The total number of women employees in the public sector went down from 1.15 lakh in 2017 to 96,605 in 2018 and 87,667 in 2019
If there’s a male candidate and a female candidate for a job, several considerations are at play why women are not chosen over men, said WIPS President Sanchita Banerjee
New Delhi: The two public sector enterprises survey released for 2019-20 and 2018-19 highlighted a disturbing trend when it comes to women employees in the public sector — the number of women employees on the payrolls of PSUs shrunk by 20 percent in two years at more than twice the rate of the reduction in the overall staff strength. The total number of women employees in the public sector went down from 1.15 lakh in 2017 to 96,605 in 2018 and 87,667 in 2019.
It is imperative to bring the numbers up on the occasion of the International Women’s Day because they offer a telling commentary on the work culture that exists in the public sector and how it fares on the scale of inclusivity and diversity.
Why are number of women employees in PSUs declining?
Speaking to PSU Watch, Sanchita Banerjee, Executive Director at state-run Oil India Ltd (OIL) and President of Forum of Women in Public Sector (WIPS), pointed out that one of the major reasons behind the decline is that women are not the first preference for recruiters when it comes to hiring for field jobs. “If there’s a male candidate and a female candidate for a job, several considerations are at play why women are not chosen over men. Some of these reasons are that the company will have to spend on ensuring the safety and security of women; for job roles that require employees to be in the field, the company will have to erect toilets for women and many offices do not have toilets for women till today. Moreover, women are entitled to maternity leave and child care leave. So, whenever an opportunity arises when you have to pick an employee for an important assignment, the decision-makers overlook women because they feel this person may go on maternity/child care leave.”

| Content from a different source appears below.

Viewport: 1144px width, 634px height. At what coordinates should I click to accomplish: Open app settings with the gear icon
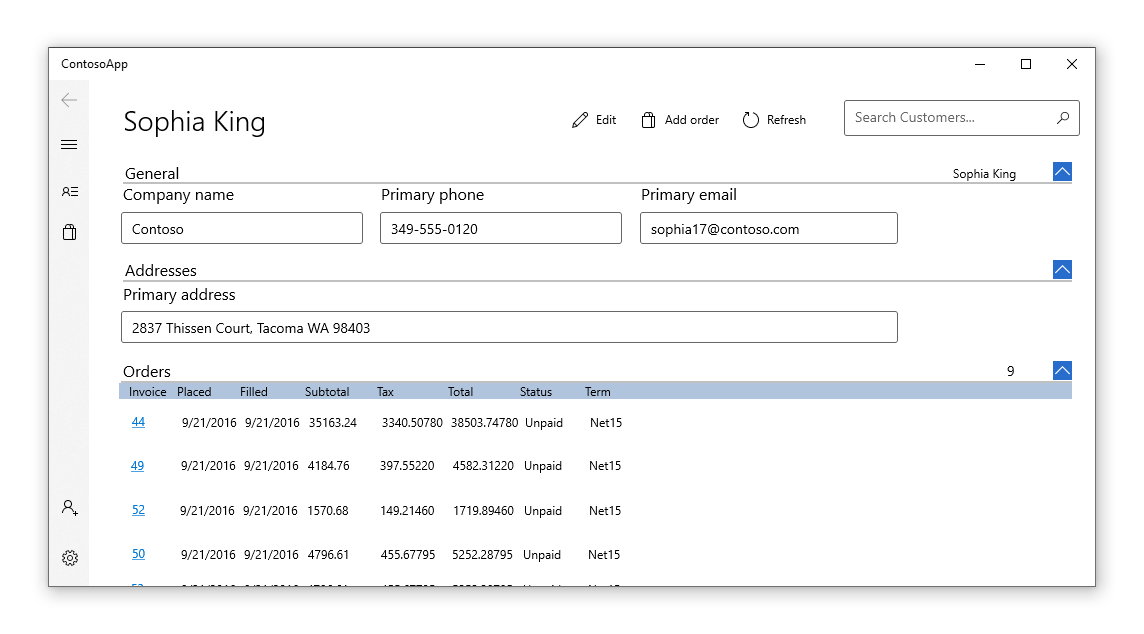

“Most of the public sector companies do not have flexible timings and work from home and if this comes with the absence of crèche facility, then it becomes impossible for women to discharge their professional duties,” she added.
Where are women in leadership positions?
Speaking about the absence of women in Director-level positions, Kirti Tiwari, another president of Forum of Women in Public Sector (WIPS), said “When we look at the Board-level positions in PSUs, the number of women occupying these positions is sparse. It’s only recent that Soma Mondal became the first woman CMD of a Maharatna company. It hadn’t happened for so long. HK Joshi, who is SCI’s first woman CMD, is another name that comes to mind. Barring these names, it’s extremely rare to find women ascend the ranks within PSUs and occupy top-notch positions. Women need to do much more than their male counterparts to make themselves visible and prove that they are just as capable.”